If Stockfish detects a mate-in-k (e.g., 3 or 5) it outputs k and not a centipawn score. We map all such outputs to the maximal value bin (i.e., a win percentage of 100%). Similarly, in a very strong position, several actions may end up in the maximum value bin. Thus, across time-steps this can lead to our agent playing somewhat randomly, rather than committing to one plan that finishes the game quickly (the agent has no knowledge of its past moves). This creates the paradoxical situation that our bot, despite being in a position of overwhelming win percentage, fails to take the (virtually) guaranteed win and might draw or even end up losing since small chances of a mistake accumulate with longer games (see Figure 4). To prevent some of these situations, we check whether the predicted scores for all top five moves lie above a win percentage of 99% and double-check this condition with Stockfish, and if so, use Stockfish’s top move (out of these) to have consistency in strategy across time-steps.

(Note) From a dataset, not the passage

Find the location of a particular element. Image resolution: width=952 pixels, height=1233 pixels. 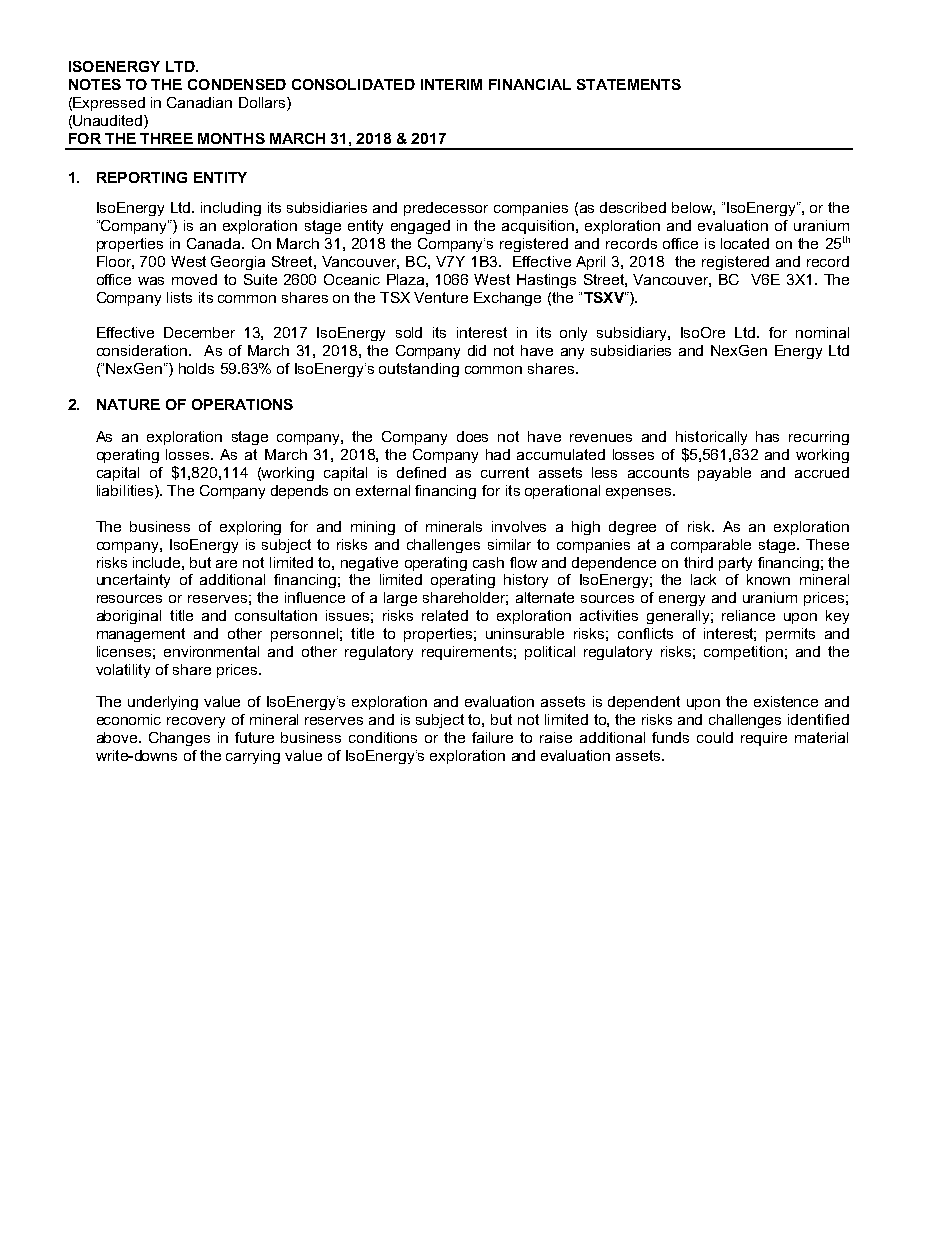

does is located at coordinates (472, 436).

So they freely admit that their thing will draw or even lose in these positions. It's not merely making the win a little cleaner.

paulddraper 858 days ago

> So they freely admit that their thing will draw or even lose in these positions.

Yeah, they didn't use Stockfish for the lols.

They create a search-less engine for chess. And then used a search engine to pay a small minority of the game.

mtlmtlmtlmtl 858 days ago

Yes. So how is this irrelevant for qualifying as GM-level play then? Being able to play these positions is a clear prerequisite for even being in the ballpark of GM strength. If you regularly choke in completely winning endgames, you'll never get there.

This is cheating, plain and simple. It would never fly in human play or competitive computer play. And it's most definitely disingenuous research. They made an engine, it plays a certain level, and then they augment it with preexisting software they didn't even write themselves to beef up their claims about it.

Someone 859 days ago

They are once your opponents know you’re very bad at converting them.

zniturah 859 days ago

Proof?

For winning any game at some point (at the end of the game) there will be a position with >99% winning chances. The move that follows are decisive.

littlestymaar 859 days ago

That's not how chess works. The move that follow aren't usually decisive unless you don't know how to play the game and make enormous mistakes.

Anyone that knows how to play can beat a GM with a big enough advantage at the end of the game (which is what's reflected in the win probability).

famouswaffles 859 days ago

Search isn't used to play/win here. Just for training.

cool_dude85 859 days ago

It looks like it does use search here in the sense that Stockfish's top move is generated using search.

phoe-krk 859 days ago

From the abstract:

> We annotate each board in the dataset with action-values provided by the powerful Stockfish 16 engine, leading to roughly 15 billion data points.

So some of the learning data comes from Stockfish.

paulddraper 859 days ago

The original comment was "for playing."

In training, traditional search is absolutely used to score positions.

In playing, search is not used. (*Except to finish out an already-won position.)